───── Records to use ─────

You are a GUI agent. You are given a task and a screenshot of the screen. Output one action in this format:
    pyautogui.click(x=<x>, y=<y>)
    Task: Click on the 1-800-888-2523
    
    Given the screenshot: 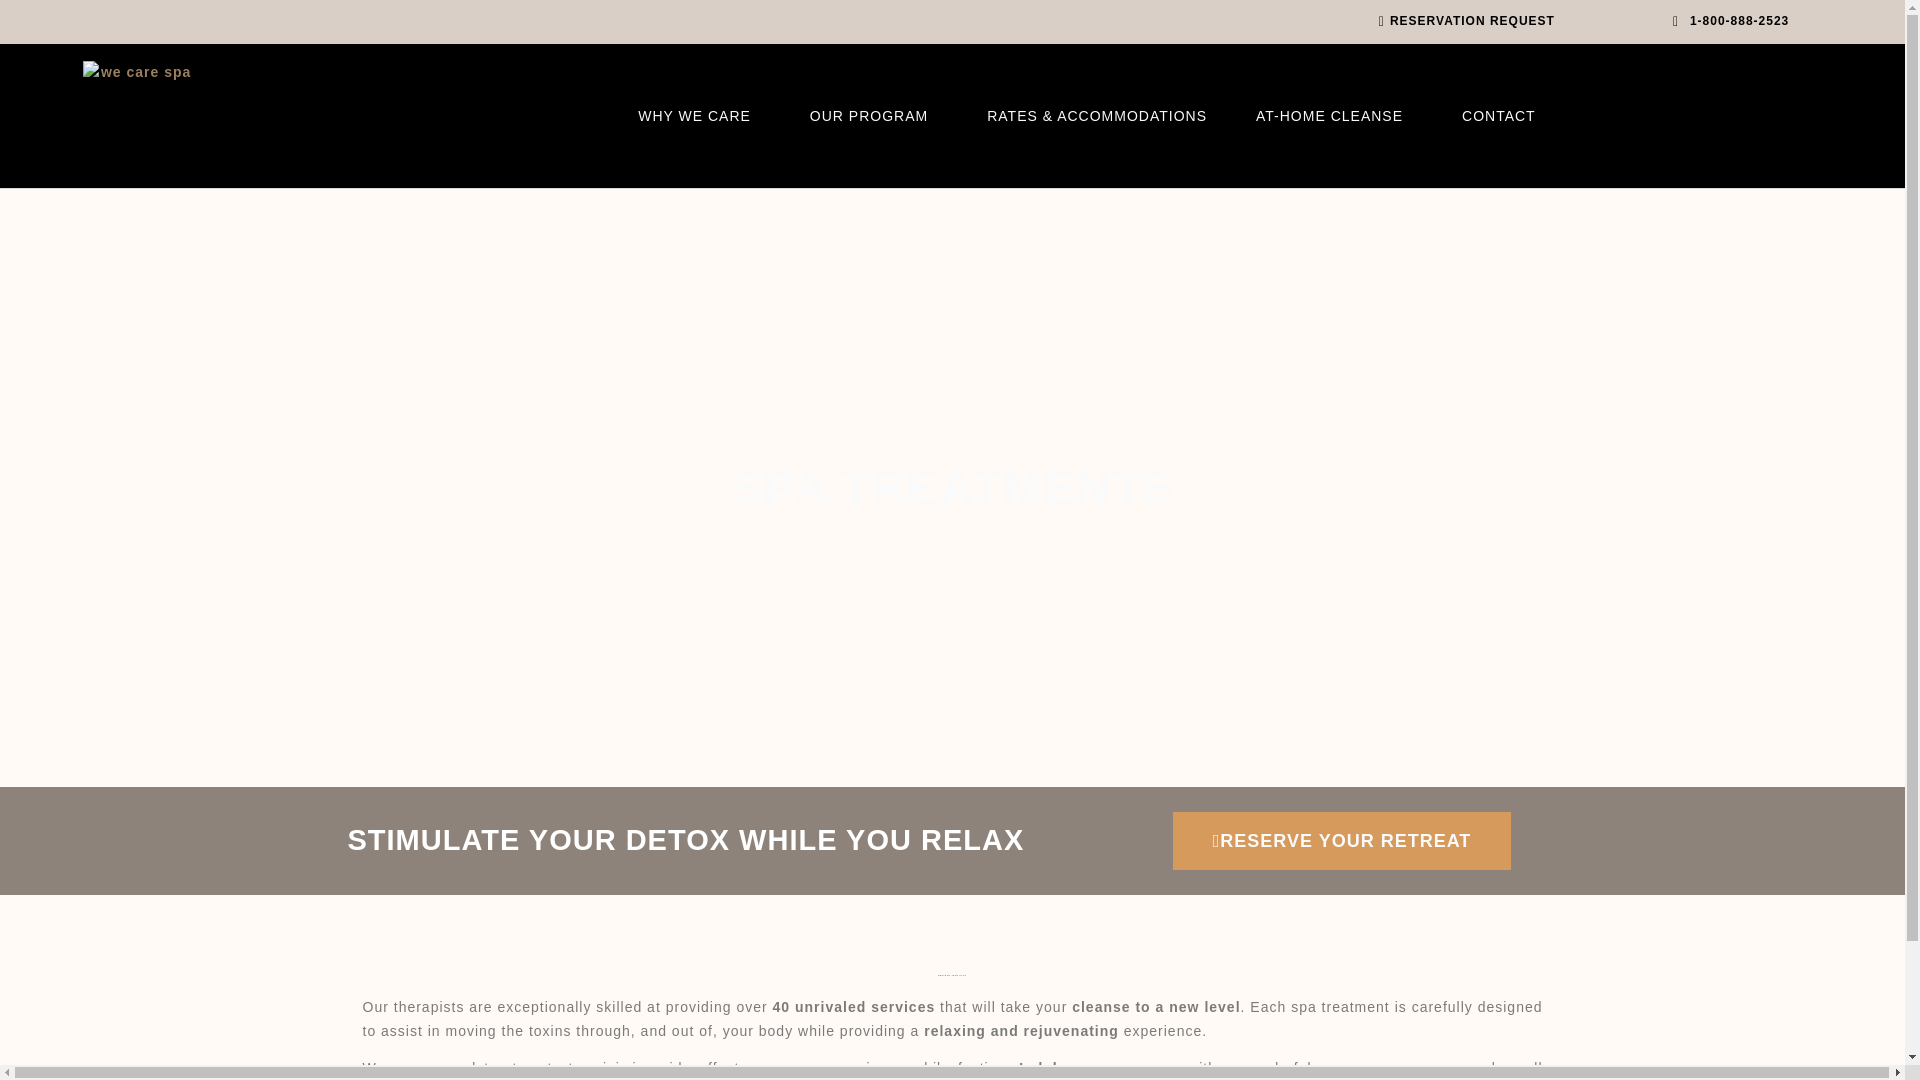 What is the action you would take?
    pyautogui.click(x=1728, y=21)
    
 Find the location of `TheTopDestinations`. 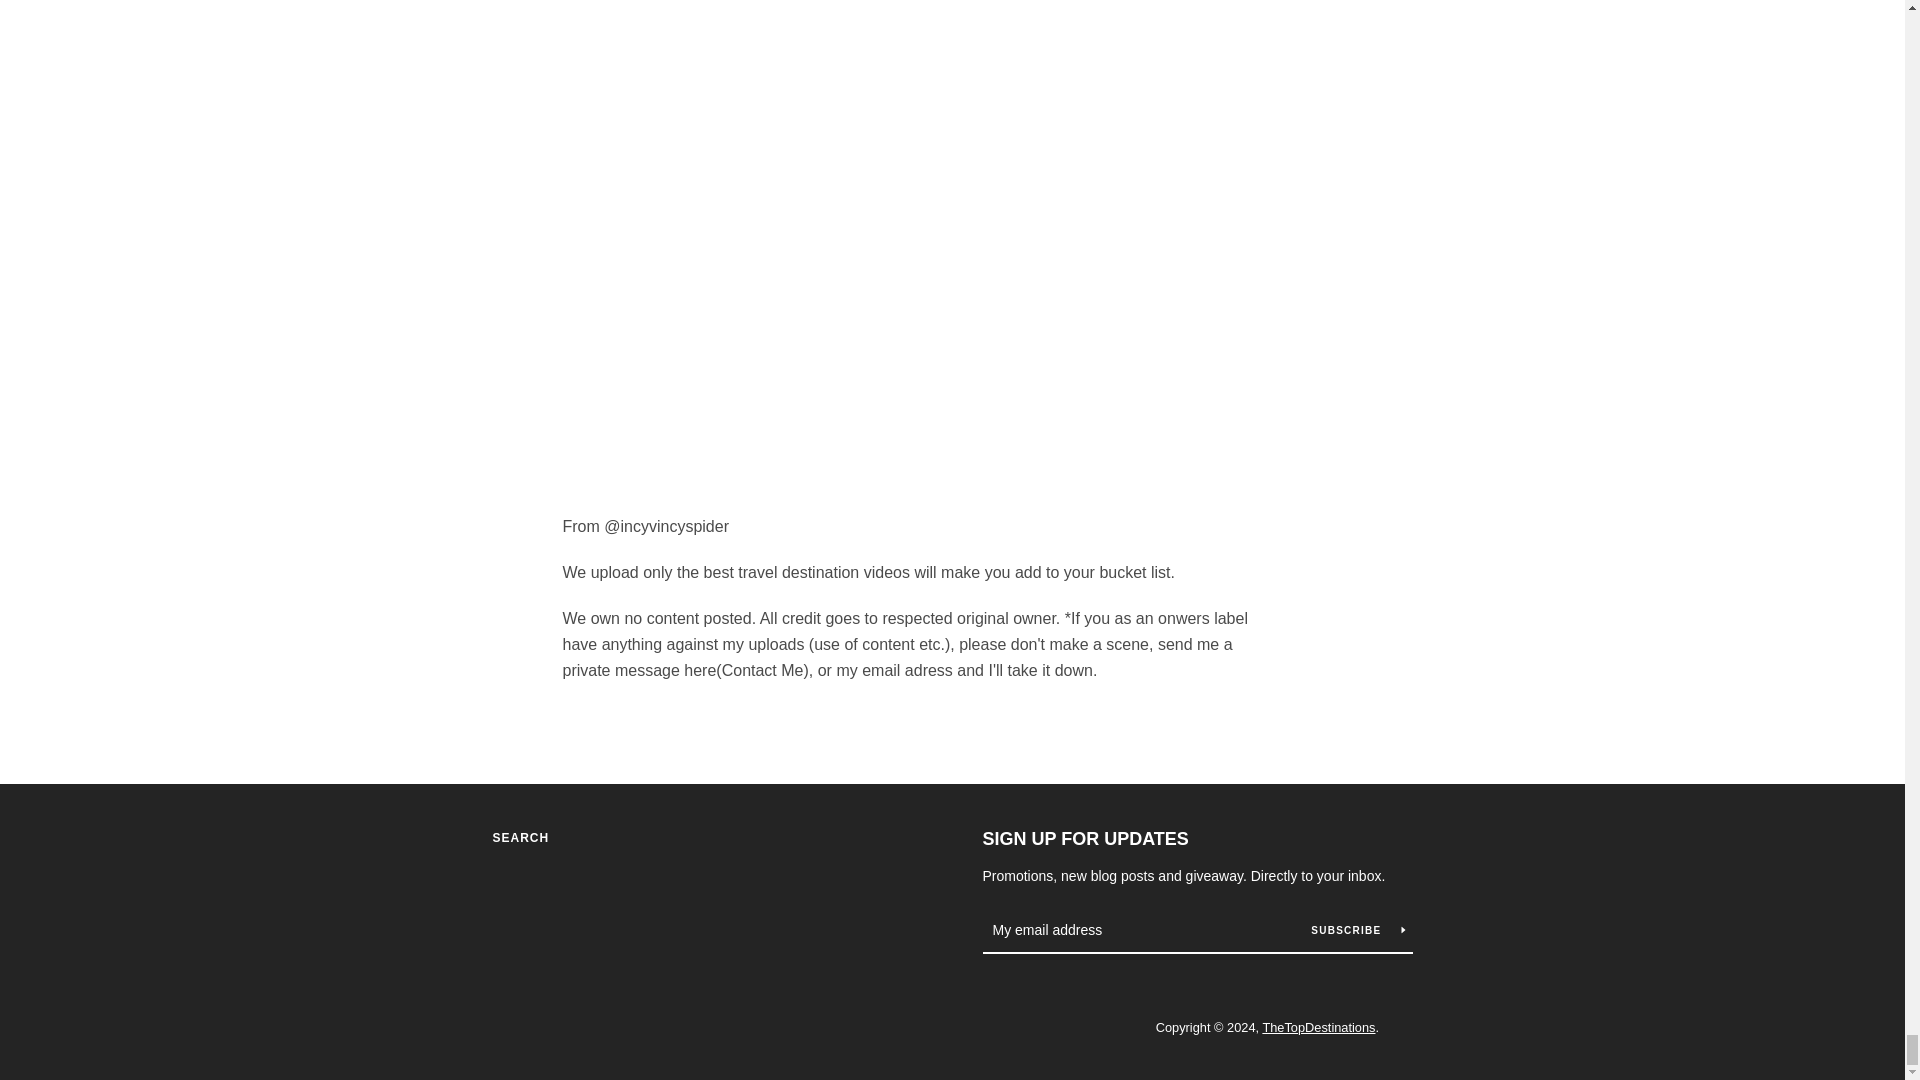

TheTopDestinations is located at coordinates (1318, 1026).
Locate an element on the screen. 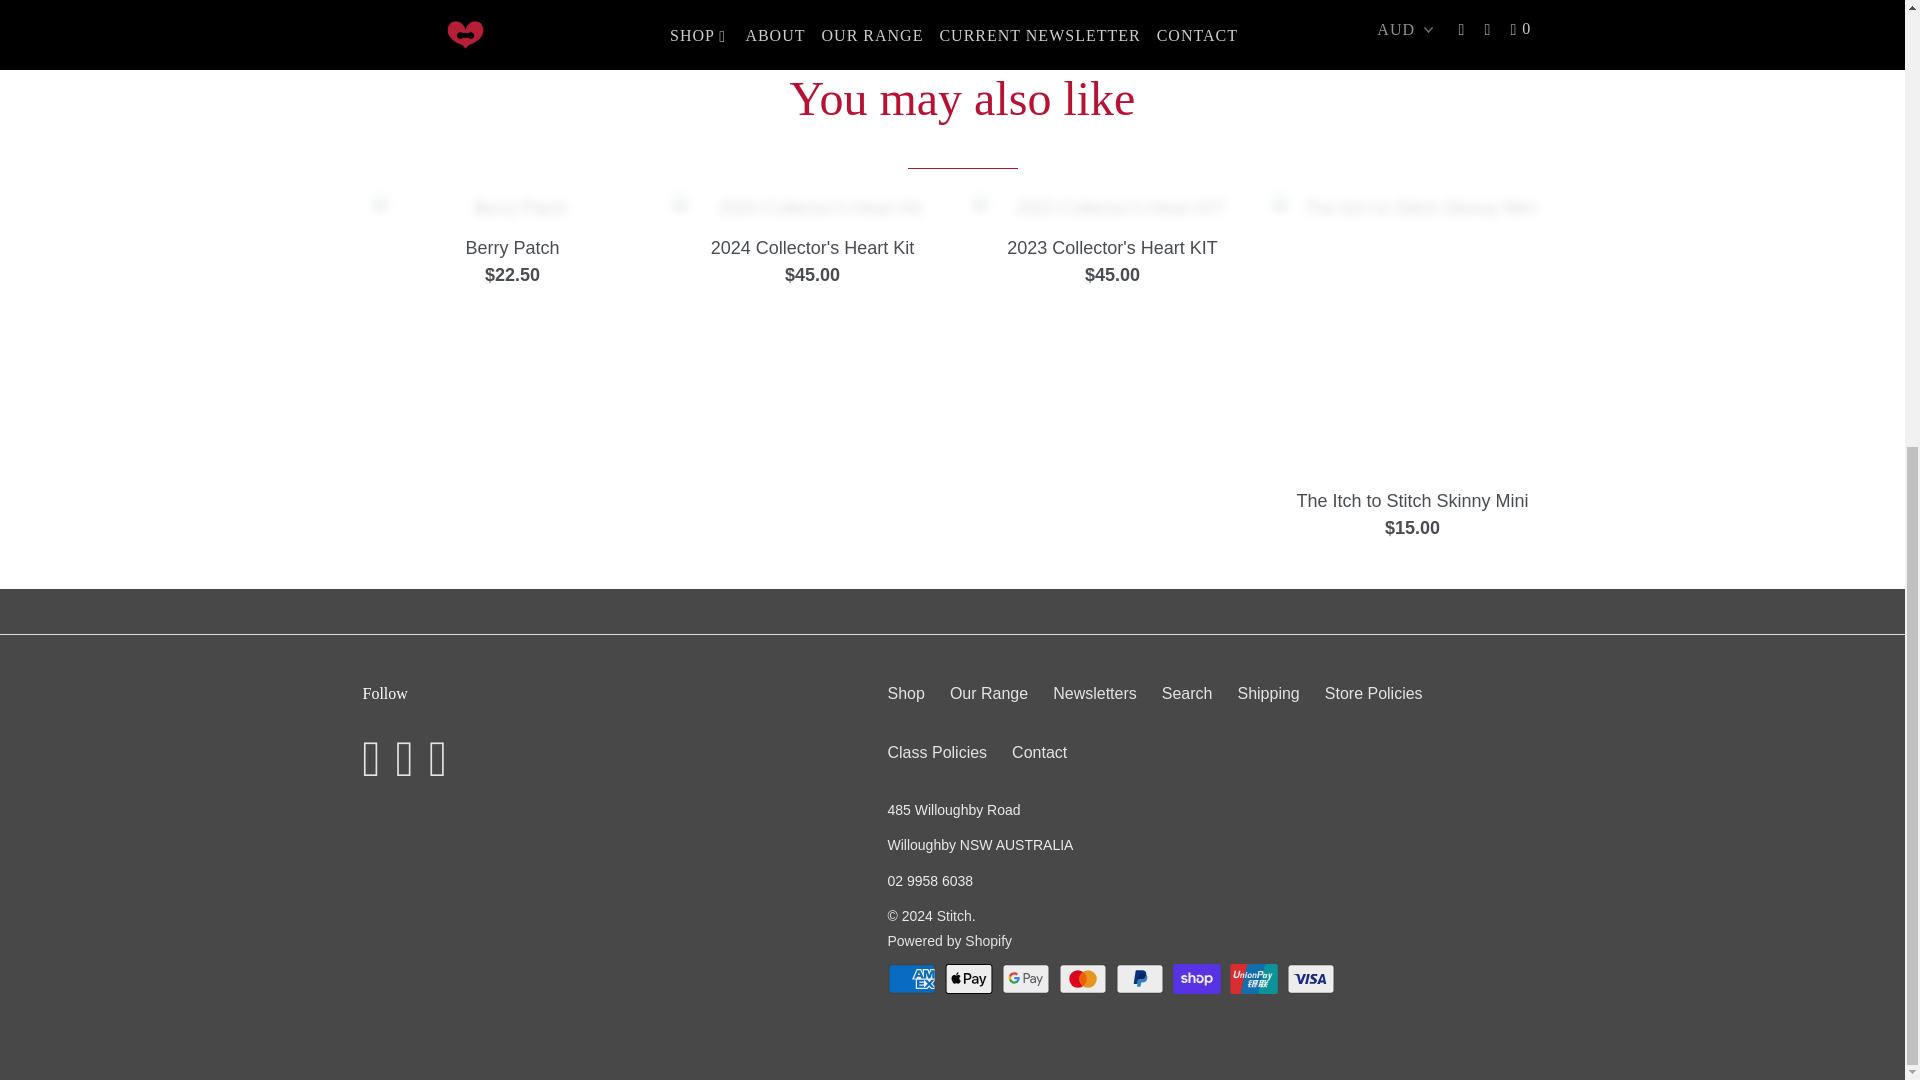 Image resolution: width=1920 pixels, height=1080 pixels. Products tagged Nashville 2024 is located at coordinates (1244, 7).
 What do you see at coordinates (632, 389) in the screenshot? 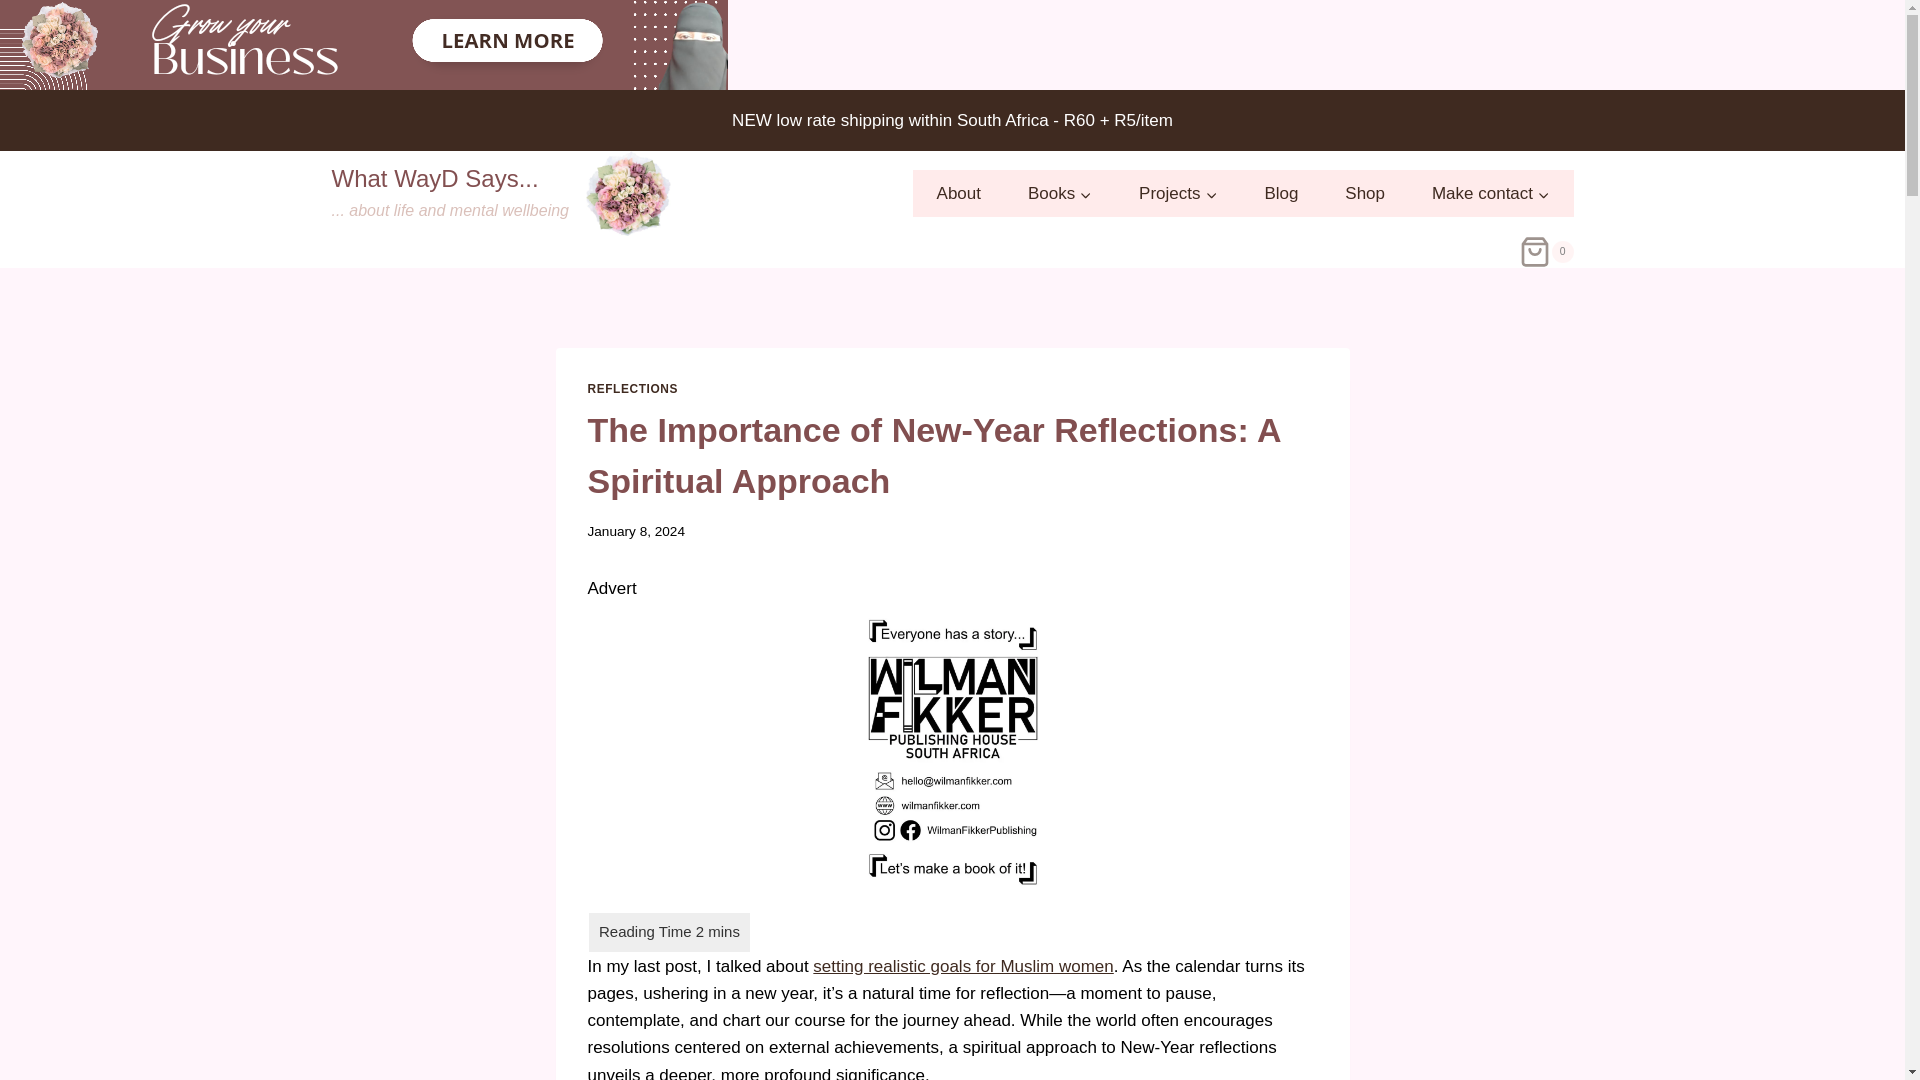
I see `Projects` at bounding box center [632, 389].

─────

Extract the items from the line containing "What do you" through the end of the items, both ends included, copying those lines verbatim. Can you leave the pictures out of your answer?

## Answer for the task
 What do you see at coordinates (632, 389) in the screenshot? 
I see `Projects` at bounding box center [632, 389].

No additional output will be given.